More than a half of Georgia’s population (68 percent) consider themselves as unemployed, according to a new poll by the National Democratic Institute (NDI). Only 10 percent of respondents rate favorably the work of the Parliament as the country gears up for new elections in the fall.
If elections were held tomorrow, only 15 percent of the respondents of the NDI poll say they would vote for Mr. Ivanishvili’s Georgian Dream.
This sharp drop in support is partly due to the lack of economic growth. While Mr. Ivanishvilli holds his offshore accounts, the lari, Georgia’s currency, lost nearly half of its value during the past 18 months. Other factors are lack of free media, (Mr. Ivanishvili, who rarely grants interviews, is known for temperamental outbursts toward those who publicly criticize him), a dysfunctional judicial system, political prisoners and Soviet-style corruption. Like Libya’s Moammar Gadhafi, Mr. Ivanishvili is ruling from behind a curtain as a so-called “private citizen.”
Since 1992, American taxpayers have pumped more than $3 billion into the country. Aside from military assistance, the objectives in Georgia are focused on building democracy, promoting regional stability, and fostering economic growth and health services.
Where did the money go?
In a recent speech before the U.S. House of Representatives, Rep. Steve Russell, an Oklahoma Republican, called for sanctions against representatives of the Georgian government for attempting to rig the upcoming elections.
He accused Mr. Ivanishvili of being “chief among the funding efforts and political infiltration,” calling for a freeze on the bank assets of the billionaire for alleged “violations as an illegal arms trader” as well as a freeze on the bank assets and a revocation of visas for unspecified officials and business leaders who are “complicit in tampering with free elections.”

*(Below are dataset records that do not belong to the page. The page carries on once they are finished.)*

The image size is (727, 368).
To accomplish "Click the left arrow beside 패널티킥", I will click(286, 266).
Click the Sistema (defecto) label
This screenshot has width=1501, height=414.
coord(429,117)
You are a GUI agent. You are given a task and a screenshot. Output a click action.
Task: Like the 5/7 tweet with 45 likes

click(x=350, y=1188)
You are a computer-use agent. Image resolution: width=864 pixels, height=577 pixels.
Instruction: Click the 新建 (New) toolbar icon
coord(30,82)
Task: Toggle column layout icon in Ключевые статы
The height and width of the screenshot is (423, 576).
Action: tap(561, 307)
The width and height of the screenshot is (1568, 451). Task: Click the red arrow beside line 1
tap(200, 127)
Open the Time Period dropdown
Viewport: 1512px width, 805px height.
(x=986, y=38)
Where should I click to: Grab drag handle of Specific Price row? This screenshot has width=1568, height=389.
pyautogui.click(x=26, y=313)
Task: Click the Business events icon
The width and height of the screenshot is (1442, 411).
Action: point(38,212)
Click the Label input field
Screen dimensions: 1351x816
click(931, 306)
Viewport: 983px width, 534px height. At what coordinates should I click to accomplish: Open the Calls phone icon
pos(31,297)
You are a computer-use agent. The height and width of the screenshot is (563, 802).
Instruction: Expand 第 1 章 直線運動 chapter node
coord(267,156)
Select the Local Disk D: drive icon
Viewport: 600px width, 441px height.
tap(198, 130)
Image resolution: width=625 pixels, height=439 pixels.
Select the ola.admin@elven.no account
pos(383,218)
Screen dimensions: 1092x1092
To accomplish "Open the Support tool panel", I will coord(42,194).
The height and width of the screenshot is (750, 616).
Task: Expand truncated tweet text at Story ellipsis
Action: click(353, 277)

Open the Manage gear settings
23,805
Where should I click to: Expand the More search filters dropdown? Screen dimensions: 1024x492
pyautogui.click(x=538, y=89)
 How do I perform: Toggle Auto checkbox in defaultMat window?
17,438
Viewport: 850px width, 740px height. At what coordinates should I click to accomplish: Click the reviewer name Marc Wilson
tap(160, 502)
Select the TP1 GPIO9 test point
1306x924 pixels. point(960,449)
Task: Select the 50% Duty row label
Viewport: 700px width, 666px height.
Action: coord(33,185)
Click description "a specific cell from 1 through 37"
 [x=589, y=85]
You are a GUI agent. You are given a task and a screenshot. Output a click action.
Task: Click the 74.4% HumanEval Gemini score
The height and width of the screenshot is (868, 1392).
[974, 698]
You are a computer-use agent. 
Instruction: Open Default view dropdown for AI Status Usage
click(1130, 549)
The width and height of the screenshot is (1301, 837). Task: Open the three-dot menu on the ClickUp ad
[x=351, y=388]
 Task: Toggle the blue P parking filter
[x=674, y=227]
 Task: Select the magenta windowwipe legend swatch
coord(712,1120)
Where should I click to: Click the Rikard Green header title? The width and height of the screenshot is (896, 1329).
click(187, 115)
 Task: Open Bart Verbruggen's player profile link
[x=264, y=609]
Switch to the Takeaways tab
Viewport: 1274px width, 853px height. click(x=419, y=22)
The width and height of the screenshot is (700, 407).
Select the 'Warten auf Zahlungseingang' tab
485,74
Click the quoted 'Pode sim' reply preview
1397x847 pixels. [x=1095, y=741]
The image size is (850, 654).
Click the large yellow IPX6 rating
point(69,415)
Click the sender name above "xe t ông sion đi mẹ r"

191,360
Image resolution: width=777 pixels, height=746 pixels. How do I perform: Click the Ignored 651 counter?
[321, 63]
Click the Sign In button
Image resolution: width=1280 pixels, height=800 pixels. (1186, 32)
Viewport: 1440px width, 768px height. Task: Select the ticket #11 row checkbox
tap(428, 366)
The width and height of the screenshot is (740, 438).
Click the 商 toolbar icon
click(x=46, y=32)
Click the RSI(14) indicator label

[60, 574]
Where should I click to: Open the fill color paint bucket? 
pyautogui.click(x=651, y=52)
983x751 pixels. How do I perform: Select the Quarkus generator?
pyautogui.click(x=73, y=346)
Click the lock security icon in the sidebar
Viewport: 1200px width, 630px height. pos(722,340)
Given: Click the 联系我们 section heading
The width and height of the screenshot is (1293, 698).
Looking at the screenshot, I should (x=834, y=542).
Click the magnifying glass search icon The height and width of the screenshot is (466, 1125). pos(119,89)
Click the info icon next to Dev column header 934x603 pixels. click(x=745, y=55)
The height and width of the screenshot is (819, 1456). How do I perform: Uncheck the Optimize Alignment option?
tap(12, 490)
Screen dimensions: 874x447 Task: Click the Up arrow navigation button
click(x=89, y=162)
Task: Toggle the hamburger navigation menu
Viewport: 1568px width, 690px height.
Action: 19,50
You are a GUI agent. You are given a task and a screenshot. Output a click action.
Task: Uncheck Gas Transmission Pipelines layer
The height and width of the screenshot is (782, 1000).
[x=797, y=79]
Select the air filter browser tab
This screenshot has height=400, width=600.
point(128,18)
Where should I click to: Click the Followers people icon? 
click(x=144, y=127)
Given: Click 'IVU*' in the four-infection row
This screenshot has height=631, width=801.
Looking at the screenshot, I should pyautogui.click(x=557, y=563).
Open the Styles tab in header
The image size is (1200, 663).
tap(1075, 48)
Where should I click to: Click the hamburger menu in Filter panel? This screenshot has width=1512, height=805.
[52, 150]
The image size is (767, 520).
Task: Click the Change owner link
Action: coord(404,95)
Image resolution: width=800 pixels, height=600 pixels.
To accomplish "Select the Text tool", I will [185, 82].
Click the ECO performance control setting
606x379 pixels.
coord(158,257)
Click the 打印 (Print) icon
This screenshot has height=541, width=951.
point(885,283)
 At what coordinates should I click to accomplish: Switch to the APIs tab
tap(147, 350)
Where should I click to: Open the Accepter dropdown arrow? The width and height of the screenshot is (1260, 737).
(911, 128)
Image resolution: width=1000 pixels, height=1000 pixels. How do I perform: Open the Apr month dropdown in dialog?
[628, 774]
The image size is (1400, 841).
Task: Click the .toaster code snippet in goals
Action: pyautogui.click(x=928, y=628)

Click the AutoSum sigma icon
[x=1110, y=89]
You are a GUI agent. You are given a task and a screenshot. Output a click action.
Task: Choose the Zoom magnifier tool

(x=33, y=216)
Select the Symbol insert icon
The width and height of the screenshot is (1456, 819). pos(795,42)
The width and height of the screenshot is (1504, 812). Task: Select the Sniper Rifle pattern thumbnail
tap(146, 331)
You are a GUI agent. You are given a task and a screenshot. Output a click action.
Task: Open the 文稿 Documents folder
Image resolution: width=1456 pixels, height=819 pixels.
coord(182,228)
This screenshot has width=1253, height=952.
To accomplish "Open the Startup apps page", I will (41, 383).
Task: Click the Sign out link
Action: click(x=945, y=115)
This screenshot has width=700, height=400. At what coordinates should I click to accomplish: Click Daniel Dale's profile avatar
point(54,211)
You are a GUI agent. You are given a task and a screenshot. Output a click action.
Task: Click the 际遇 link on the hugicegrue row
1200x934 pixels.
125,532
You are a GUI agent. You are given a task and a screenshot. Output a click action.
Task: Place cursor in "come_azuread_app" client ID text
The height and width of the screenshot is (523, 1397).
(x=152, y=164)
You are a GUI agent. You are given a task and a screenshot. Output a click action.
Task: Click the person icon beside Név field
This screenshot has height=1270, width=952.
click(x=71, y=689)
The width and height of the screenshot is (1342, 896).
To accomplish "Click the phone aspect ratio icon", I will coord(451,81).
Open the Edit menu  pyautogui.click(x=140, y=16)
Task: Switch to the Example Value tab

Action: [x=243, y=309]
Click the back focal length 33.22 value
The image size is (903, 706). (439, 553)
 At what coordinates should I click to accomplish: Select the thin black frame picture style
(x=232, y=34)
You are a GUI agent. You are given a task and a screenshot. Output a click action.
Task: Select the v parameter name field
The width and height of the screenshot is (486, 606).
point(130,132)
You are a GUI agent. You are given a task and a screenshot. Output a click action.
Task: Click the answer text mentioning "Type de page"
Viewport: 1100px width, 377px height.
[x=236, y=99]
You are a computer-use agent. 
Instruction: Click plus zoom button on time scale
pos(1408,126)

Arcadi Gaydamak, chairman of the Directors Council of Mr. Ivanishvili’s bank, Rossiiskyi Credit, was convicted by a French court of arms trafficking worth $790 million in Angola during the 1993-1998 civil war. Described as an “import export magnate,” the Russian oligarch was sentenced in absentia to six years in prison, but his conviction on the arms-dealing charges was overturned by the Court of Appeal in Paris in 2011.
He was later convicted of tax evasion and money laundering in what became known as “Angolagate.”
If Mr. Russell succeeds in an investigation of possible arms dealing and money laundering, is there a political future for Mr. Ivanishvili? Many Georgians believe he is a threat to relations with the United States.
In a recent interview with Radio Liberty which quickly grew testy, he said, ” I am just an ordinary citizen . As for the question of power, my power rests in the fact that people trust me and appreciate my words.”
But that’s just another dream, Gadhafi-style.
• Tsotne Bakuria is a former member of Parliament from Georgia.